Goal of the exercise >>
Copy these records again, replacing every "Instruction" with "Goal" and leaving everything else as it is.

Supplied material >>
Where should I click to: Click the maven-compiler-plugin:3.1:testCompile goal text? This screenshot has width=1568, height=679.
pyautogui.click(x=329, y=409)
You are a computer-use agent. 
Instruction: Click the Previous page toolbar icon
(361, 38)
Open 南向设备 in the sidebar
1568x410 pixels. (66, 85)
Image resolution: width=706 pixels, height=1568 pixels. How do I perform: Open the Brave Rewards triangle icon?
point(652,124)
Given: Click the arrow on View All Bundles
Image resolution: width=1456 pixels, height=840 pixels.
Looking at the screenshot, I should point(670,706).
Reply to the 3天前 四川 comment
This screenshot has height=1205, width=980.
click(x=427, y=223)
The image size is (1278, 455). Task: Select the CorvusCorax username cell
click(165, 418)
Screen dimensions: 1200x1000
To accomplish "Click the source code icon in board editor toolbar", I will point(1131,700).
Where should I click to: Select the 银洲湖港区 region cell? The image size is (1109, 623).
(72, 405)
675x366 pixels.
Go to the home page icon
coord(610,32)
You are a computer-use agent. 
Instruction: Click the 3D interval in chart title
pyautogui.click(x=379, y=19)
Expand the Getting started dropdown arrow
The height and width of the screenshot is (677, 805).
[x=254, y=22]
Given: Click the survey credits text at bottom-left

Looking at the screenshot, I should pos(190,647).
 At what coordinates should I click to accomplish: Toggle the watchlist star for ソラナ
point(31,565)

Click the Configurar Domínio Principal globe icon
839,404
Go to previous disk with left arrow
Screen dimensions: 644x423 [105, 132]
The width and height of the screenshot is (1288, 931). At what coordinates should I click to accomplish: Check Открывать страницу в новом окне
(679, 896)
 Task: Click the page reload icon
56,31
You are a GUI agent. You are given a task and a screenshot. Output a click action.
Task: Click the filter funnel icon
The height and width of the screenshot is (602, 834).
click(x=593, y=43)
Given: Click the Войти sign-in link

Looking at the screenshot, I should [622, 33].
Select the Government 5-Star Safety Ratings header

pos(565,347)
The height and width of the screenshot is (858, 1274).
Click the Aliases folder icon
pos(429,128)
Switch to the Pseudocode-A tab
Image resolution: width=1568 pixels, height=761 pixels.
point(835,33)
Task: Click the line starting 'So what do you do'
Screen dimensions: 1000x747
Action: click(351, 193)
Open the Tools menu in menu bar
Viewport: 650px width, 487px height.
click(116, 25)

Task answer >>
Where should I click to: Click the maven-compiler-plugin:3.1:testCompile goal text? This screenshot has width=1568, height=679.
pyautogui.click(x=329, y=409)
You are a computer-use agent. 
Goal: Click the Previous page toolbar icon
(361, 38)
Open 南向设备 in the sidebar
1568x410 pixels. (66, 85)
Image resolution: width=706 pixels, height=1568 pixels. How do I perform: Open the Brave Rewards triangle icon?
point(652,124)
Given: Click the arrow on View All Bundles
Image resolution: width=1456 pixels, height=840 pixels.
Looking at the screenshot, I should point(670,706).
Reply to the 3天前 四川 comment
This screenshot has height=1205, width=980.
click(x=427, y=223)
The image size is (1278, 455). Task: Select the CorvusCorax username cell
click(165, 418)
Screen dimensions: 1200x1000
To accomplish "Click the source code icon in board editor toolbar", I will point(1131,700).
Where should I click to: Select the 银洲湖港区 region cell? The image size is (1109, 623).
(72, 405)
675x366 pixels.
Go to the home page icon
coord(610,32)
You are a computer-use agent. 
Goal: Click the 3D interval in chart title
pyautogui.click(x=379, y=19)
Expand the Getting started dropdown arrow
The height and width of the screenshot is (677, 805).
[x=254, y=22]
Given: Click the survey credits text at bottom-left

Looking at the screenshot, I should pos(190,647).
 At what coordinates should I click to accomplish: Toggle the watchlist star for ソラナ
point(31,565)

Click the Configurar Domínio Principal globe icon
839,404
Go to previous disk with left arrow
Screen dimensions: 644x423 [105, 132]
The width and height of the screenshot is (1288, 931). At what coordinates should I click to accomplish: Check Открывать страницу в новом окне
(679, 896)
 Task: Click the page reload icon
56,31
You are a GUI agent. You are given a task and a screenshot. Output a click action.
Task: Click the filter funnel icon
The height and width of the screenshot is (602, 834).
click(x=593, y=43)
Given: Click the Войти sign-in link

Looking at the screenshot, I should [622, 33].
Select the Government 5-Star Safety Ratings header

pos(565,347)
The height and width of the screenshot is (858, 1274).
Click the Aliases folder icon
pos(429,128)
Switch to the Pseudocode-A tab
Image resolution: width=1568 pixels, height=761 pixels.
point(835,33)
Task: Click the line starting 'So what do you do'
Screen dimensions: 1000x747
Action: click(351, 193)
Open the Tools menu in menu bar
Viewport: 650px width, 487px height.
click(116, 25)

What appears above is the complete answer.